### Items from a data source
⁂
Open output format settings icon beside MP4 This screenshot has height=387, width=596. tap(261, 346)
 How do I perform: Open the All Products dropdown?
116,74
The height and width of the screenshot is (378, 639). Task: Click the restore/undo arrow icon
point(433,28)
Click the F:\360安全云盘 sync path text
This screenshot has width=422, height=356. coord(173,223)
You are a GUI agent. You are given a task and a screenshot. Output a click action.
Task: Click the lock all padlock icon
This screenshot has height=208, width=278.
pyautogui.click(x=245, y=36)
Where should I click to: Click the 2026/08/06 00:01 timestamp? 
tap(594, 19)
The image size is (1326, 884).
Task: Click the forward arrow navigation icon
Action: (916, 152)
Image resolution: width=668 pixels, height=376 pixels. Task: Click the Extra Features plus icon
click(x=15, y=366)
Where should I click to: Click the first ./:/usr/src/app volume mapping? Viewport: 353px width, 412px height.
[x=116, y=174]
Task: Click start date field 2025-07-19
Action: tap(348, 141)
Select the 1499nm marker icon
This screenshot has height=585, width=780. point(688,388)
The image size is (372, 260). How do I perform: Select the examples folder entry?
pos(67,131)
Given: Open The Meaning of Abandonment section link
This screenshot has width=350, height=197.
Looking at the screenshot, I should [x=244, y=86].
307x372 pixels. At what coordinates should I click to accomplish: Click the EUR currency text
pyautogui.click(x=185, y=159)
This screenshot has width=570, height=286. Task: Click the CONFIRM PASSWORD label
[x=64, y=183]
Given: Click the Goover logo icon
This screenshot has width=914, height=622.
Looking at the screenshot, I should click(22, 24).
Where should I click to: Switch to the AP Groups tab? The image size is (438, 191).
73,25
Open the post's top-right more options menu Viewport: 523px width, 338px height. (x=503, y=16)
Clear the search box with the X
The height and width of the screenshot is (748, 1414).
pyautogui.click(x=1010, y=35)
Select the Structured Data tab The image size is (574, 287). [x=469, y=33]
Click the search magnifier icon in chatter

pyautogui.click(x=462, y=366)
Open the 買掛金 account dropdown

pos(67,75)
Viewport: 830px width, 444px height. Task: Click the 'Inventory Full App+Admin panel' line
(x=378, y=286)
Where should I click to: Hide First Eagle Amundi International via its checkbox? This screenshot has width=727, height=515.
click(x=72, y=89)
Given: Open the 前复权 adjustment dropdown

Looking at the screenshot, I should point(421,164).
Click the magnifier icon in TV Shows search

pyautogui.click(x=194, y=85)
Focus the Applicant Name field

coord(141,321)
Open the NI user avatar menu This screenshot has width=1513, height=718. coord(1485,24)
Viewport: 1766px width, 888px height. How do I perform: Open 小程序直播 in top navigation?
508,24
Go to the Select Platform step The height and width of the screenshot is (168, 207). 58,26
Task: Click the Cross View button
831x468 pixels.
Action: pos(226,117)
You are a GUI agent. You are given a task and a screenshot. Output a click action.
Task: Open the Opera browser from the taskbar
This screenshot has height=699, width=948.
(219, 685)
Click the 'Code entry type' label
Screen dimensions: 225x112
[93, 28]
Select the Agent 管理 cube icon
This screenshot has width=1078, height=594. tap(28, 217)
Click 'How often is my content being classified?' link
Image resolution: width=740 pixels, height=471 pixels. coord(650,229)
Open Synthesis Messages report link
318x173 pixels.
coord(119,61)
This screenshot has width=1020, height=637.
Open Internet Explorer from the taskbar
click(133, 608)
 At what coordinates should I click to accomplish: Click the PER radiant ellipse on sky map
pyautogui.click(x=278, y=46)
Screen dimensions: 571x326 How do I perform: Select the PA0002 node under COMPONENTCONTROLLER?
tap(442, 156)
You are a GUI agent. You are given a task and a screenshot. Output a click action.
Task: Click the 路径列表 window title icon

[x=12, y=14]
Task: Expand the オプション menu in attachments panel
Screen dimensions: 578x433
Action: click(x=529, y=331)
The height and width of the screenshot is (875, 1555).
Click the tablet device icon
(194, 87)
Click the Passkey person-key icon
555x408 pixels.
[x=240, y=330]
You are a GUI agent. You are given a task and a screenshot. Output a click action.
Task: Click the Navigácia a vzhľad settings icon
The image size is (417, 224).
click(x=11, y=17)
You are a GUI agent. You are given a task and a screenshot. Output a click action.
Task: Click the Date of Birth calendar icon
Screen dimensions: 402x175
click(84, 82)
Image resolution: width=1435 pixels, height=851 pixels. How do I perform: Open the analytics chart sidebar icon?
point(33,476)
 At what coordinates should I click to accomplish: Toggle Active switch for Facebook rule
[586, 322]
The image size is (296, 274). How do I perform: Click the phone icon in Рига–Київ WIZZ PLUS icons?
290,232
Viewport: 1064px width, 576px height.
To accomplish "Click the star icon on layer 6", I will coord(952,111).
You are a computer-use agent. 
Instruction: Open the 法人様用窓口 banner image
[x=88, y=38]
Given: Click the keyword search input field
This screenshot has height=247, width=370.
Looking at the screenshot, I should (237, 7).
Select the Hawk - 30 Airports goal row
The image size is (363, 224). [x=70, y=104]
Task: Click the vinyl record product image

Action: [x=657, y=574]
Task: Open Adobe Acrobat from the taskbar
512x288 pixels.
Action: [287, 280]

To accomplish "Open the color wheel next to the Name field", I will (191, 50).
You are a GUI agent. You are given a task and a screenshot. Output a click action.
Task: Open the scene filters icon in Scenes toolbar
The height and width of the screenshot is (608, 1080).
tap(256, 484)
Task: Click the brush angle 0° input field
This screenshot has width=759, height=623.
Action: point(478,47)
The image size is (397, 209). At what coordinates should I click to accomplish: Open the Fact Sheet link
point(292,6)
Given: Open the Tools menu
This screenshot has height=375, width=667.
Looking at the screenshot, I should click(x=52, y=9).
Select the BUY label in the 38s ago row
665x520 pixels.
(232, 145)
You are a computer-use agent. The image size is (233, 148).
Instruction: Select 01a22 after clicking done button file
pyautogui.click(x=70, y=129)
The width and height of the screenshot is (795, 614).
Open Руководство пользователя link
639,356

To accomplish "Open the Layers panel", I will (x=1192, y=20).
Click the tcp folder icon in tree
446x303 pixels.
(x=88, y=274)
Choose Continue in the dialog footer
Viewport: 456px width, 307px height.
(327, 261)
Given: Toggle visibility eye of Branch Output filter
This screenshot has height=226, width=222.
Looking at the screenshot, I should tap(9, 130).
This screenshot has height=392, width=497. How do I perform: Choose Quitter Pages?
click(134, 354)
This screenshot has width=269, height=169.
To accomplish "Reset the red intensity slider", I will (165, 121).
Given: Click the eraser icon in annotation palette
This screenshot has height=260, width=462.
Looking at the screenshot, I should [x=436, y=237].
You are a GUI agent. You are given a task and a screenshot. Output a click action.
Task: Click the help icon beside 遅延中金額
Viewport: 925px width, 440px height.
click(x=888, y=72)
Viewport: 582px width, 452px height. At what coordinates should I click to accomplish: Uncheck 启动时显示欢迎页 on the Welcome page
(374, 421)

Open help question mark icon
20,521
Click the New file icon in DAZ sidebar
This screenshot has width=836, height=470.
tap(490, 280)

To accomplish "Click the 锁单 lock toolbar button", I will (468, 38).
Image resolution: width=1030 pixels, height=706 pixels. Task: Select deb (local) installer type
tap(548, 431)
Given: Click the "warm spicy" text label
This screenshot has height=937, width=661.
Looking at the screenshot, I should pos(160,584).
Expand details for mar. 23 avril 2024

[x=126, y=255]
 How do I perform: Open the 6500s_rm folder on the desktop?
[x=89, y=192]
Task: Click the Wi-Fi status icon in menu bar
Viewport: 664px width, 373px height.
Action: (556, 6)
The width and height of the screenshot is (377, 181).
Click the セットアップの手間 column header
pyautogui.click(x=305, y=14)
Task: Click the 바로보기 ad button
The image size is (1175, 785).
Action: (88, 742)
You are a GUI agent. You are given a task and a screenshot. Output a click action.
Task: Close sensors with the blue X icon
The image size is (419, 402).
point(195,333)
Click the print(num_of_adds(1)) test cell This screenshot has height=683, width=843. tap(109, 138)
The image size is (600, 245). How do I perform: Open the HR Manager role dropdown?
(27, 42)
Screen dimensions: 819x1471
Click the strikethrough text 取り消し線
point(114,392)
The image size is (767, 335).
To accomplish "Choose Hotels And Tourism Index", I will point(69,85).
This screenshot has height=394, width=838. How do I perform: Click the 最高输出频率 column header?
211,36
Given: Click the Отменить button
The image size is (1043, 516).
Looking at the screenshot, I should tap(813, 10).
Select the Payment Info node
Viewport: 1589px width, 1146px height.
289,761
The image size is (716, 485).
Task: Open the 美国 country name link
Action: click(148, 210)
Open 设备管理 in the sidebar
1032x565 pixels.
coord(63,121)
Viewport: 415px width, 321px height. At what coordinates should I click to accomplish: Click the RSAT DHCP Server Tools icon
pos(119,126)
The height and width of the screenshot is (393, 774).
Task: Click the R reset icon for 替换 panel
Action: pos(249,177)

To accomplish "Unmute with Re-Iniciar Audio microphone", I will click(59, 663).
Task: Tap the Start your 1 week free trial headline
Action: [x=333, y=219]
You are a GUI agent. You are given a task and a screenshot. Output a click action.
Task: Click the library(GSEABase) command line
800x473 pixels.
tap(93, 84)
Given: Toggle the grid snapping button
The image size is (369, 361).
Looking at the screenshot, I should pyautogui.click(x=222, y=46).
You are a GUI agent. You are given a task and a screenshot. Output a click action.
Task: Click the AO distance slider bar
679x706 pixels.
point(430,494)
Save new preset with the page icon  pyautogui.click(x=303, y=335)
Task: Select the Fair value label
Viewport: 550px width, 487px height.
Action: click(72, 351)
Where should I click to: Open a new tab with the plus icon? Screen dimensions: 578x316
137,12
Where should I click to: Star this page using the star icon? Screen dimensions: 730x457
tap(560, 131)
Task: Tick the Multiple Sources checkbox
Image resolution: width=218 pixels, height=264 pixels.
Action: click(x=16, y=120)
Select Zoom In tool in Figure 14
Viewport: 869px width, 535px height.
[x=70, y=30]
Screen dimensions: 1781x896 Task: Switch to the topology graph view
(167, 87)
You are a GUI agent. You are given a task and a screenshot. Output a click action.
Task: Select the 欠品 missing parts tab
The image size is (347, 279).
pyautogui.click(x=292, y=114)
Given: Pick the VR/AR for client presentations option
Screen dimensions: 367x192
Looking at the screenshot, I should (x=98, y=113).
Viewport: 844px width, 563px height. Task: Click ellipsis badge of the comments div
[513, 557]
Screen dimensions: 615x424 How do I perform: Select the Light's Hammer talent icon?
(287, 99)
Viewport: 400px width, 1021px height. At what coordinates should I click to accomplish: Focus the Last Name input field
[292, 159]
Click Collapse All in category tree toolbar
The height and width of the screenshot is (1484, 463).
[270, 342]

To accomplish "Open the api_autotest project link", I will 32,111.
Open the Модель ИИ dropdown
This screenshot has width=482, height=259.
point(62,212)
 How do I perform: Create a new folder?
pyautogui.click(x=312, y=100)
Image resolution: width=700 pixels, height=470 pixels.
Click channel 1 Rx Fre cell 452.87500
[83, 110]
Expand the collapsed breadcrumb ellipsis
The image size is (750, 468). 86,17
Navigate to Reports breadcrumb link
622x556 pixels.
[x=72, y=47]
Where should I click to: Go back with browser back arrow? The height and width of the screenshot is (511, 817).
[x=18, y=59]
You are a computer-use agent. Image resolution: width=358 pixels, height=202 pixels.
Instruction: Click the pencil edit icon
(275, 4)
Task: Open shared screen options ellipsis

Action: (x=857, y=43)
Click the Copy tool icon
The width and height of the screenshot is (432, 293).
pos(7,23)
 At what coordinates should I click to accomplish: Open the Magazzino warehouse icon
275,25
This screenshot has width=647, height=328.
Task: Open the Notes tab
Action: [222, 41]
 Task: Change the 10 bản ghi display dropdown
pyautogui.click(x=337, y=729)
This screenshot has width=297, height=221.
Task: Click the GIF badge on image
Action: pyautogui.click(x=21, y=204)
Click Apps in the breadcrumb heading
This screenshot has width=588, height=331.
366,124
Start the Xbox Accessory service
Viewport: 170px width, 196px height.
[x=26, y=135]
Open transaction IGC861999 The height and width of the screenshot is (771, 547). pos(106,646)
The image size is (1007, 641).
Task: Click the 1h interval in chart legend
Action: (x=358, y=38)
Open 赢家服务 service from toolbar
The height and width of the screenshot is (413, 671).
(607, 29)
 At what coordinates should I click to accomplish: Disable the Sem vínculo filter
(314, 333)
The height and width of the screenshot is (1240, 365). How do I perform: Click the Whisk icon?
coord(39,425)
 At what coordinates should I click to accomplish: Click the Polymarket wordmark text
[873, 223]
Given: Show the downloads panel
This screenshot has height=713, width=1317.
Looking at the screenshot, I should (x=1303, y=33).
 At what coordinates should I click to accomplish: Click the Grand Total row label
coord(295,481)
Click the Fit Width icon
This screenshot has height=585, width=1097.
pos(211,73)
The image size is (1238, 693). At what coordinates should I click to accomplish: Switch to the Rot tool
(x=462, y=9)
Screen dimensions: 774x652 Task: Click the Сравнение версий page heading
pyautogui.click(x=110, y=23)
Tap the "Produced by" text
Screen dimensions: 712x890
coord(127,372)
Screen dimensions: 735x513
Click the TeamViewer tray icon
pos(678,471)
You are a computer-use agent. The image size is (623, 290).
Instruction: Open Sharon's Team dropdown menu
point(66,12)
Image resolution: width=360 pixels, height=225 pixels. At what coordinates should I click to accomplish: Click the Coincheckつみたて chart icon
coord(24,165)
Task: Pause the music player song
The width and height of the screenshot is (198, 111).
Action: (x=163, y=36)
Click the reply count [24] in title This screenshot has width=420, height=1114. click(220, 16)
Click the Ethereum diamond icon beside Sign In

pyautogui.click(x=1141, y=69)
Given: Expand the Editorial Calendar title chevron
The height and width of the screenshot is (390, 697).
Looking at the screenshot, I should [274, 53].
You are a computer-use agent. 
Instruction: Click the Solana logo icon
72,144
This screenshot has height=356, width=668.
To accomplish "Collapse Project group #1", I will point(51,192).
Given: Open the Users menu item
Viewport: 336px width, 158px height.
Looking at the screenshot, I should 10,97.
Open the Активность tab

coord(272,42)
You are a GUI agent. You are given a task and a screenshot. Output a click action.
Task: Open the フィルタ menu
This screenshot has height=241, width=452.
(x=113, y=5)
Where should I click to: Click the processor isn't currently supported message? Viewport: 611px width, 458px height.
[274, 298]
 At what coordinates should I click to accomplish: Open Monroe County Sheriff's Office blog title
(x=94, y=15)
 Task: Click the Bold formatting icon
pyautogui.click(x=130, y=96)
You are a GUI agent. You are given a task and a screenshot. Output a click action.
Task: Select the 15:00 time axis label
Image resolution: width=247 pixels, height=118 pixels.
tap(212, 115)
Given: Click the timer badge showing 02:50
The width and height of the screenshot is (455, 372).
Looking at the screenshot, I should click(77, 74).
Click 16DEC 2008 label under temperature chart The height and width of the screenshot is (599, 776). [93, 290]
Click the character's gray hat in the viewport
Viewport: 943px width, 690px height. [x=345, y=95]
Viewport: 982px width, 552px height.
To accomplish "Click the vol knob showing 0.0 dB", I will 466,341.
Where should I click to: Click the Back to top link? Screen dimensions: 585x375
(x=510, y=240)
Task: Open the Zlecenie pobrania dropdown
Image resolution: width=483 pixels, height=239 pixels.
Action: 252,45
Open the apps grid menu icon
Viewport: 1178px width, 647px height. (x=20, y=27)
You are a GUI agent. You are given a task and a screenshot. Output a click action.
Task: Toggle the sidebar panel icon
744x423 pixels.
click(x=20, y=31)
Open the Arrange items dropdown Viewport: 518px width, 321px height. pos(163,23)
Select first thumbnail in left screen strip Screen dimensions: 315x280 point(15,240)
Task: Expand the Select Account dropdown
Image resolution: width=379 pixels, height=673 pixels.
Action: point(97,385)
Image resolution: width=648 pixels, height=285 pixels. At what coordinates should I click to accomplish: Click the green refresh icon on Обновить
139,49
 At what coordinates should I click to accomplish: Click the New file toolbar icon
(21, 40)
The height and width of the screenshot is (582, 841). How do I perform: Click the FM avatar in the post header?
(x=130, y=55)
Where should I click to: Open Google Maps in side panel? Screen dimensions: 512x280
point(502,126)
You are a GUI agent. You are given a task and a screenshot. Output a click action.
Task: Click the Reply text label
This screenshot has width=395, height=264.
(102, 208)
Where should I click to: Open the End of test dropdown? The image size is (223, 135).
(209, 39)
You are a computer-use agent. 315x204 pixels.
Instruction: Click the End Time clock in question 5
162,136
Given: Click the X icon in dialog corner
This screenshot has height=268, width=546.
⁂
### WHAT TO WORK ON
Please copy the lines in the records above between the one holding "Open the NI" and the one holding "Task: Open the Opera browser from the taskbar", inclusive, exactly and with no other line.

### ANSWER SPACE
Open the NI user avatar menu This screenshot has width=1513, height=718. coord(1485,24)
Viewport: 1766px width, 888px height. How do I perform: Open 小程序直播 in top navigation?
508,24
Go to the Select Platform step The height and width of the screenshot is (168, 207). 58,26
Task: Click the Cross View button
831x468 pixels.
Action: pos(226,117)
You are a GUI agent. You are given a task and a screenshot. Output a click action.
Task: Open the Opera browser from the taskbar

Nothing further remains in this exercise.